*TASK BRIEF:*
Can you quote exactly the stretch of lines from the one with "Where should I click to: Open the 所有分支" through the final line of the material, both ends included?

........

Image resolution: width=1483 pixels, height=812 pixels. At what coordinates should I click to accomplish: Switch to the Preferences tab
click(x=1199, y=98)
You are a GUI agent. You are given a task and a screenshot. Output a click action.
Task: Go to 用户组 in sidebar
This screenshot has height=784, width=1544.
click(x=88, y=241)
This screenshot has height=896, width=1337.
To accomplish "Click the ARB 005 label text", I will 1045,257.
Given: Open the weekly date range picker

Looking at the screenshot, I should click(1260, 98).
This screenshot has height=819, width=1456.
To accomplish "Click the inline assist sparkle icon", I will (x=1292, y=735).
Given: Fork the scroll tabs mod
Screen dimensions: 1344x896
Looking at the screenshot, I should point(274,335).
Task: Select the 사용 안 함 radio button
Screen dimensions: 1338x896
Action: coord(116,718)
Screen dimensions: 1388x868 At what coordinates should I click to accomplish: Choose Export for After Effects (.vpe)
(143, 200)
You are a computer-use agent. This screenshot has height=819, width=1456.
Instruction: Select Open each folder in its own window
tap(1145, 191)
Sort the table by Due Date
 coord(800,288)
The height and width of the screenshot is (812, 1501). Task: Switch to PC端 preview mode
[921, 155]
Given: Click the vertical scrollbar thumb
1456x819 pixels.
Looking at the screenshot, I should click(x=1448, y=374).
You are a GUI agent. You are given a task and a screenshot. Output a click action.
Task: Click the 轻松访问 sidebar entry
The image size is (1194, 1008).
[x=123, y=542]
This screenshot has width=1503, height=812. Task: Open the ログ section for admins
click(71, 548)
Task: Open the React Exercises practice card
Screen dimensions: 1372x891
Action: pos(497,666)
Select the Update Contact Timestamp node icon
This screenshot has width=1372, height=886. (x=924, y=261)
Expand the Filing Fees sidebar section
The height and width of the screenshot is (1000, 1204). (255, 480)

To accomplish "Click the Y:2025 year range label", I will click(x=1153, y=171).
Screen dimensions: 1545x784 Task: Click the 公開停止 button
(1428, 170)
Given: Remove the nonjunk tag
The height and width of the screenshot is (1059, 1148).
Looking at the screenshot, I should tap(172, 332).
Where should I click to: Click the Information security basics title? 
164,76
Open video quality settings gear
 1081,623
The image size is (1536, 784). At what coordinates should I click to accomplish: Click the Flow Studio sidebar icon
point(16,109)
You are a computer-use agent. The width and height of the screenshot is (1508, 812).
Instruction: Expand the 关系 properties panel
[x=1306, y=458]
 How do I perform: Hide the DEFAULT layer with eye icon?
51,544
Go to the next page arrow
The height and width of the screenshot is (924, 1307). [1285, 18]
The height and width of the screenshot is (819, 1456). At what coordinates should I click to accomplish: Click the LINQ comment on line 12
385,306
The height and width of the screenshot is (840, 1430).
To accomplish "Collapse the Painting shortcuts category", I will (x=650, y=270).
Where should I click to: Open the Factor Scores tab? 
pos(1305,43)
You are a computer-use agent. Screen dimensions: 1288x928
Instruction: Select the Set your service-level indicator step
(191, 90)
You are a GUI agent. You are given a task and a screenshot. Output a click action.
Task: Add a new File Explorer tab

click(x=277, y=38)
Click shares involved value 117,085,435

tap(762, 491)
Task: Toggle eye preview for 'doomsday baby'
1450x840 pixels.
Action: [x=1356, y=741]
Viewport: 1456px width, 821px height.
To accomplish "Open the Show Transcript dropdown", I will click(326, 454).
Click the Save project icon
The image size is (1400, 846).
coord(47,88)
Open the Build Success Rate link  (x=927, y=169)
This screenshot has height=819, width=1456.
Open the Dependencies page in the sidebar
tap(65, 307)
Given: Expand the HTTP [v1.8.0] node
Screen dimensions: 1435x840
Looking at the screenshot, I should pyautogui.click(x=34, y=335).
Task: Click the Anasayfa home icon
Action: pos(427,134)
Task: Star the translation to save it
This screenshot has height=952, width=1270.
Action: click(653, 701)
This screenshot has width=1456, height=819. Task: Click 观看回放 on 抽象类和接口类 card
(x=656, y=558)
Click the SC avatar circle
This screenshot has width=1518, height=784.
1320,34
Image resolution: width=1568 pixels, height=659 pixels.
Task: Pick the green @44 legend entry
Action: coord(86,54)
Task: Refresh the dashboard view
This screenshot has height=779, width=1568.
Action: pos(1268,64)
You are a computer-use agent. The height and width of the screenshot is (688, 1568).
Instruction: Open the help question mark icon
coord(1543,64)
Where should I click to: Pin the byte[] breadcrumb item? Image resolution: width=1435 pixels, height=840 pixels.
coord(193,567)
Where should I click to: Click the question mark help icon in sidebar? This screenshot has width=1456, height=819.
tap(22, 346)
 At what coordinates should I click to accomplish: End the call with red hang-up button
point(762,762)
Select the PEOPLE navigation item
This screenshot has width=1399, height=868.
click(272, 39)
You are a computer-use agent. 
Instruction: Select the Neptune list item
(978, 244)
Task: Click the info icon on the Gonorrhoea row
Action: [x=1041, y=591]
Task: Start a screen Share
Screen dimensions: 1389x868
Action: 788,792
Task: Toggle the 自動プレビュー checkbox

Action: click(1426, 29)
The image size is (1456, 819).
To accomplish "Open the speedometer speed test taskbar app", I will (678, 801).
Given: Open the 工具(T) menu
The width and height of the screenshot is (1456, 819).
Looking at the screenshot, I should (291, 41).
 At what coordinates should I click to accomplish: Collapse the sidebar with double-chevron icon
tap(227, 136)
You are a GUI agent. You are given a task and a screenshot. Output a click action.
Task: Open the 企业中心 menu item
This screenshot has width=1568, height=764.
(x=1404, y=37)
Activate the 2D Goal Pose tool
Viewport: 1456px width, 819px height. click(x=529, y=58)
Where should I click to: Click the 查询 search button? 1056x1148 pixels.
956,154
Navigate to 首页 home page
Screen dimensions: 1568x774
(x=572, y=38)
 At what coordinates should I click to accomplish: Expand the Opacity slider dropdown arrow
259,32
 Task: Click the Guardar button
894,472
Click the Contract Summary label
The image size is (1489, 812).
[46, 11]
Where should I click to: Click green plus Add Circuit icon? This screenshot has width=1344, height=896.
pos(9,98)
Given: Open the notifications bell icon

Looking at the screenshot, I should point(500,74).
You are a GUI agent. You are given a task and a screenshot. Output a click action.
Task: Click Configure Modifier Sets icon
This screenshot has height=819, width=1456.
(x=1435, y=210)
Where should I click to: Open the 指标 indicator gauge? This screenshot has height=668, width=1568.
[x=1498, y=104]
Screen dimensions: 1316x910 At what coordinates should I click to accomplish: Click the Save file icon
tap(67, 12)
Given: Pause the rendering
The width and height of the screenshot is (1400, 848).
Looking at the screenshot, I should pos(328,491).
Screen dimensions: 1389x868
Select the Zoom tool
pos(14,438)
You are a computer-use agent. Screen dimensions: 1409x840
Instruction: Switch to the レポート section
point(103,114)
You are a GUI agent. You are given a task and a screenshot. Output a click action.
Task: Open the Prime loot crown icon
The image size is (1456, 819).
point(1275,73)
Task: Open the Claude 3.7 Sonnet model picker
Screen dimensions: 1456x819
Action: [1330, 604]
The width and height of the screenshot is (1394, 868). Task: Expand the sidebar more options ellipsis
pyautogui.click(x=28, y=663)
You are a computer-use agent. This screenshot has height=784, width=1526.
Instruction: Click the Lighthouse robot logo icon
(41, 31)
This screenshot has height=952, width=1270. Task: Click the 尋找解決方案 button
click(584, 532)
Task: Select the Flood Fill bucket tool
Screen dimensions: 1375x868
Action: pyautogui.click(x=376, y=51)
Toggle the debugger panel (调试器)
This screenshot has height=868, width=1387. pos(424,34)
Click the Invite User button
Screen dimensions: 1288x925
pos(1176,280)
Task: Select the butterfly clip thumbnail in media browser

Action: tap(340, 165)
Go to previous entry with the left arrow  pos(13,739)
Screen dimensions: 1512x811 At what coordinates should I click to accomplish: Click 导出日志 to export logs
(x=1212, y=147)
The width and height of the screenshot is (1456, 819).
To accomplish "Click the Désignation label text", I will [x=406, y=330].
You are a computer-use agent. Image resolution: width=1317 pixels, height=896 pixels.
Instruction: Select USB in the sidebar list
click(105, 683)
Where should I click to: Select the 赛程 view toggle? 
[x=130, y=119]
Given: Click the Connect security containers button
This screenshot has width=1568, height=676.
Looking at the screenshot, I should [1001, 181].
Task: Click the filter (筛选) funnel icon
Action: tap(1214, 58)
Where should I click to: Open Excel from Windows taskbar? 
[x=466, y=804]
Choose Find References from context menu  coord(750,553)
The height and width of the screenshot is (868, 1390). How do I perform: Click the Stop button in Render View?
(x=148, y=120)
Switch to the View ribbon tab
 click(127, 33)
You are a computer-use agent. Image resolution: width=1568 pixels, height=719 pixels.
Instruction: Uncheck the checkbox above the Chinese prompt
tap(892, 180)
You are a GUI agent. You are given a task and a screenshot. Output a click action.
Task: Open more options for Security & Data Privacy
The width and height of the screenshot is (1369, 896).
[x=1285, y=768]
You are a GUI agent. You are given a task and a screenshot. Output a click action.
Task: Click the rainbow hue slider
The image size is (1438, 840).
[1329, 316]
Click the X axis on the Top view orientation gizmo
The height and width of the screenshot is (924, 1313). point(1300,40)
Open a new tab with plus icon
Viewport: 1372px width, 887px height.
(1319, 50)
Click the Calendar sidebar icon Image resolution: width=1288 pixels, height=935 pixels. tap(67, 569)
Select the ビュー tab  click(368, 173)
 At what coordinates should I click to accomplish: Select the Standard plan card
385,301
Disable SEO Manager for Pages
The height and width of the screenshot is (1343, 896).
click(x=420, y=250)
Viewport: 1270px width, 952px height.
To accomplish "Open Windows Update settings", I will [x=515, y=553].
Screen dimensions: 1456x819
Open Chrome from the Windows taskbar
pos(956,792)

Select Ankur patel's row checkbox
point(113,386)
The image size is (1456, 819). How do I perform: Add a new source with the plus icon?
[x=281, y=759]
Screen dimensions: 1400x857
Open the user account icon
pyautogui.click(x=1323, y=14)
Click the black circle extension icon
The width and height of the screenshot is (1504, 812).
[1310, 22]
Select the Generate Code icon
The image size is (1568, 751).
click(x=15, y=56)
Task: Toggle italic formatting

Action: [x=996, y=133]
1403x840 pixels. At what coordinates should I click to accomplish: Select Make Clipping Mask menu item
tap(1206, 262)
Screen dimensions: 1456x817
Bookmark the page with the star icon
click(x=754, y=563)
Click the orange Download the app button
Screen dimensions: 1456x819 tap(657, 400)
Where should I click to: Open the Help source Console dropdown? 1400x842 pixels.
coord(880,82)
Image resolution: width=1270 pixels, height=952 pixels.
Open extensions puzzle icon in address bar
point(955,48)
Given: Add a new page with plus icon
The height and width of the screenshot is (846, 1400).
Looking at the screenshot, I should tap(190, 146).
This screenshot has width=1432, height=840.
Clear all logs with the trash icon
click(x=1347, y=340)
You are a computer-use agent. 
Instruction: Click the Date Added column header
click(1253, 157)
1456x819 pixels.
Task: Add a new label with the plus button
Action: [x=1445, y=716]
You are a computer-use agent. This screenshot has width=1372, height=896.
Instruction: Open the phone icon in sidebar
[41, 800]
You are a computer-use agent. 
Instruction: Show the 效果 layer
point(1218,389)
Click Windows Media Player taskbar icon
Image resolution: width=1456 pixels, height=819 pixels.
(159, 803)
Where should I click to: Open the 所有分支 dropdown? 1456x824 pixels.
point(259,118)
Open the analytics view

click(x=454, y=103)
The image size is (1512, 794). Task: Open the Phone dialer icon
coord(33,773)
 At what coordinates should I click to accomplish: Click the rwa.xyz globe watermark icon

........

*RESPONSE AREA:*
Where should I click to: Open the 所有分支 dropdown? 1456x824 pixels.
point(259,118)
Open the analytics view

click(x=454, y=103)
The image size is (1512, 794). Task: Open the Phone dialer icon
coord(33,773)
 At what coordinates should I click to accomplish: Click the rwa.xyz globe watermark icon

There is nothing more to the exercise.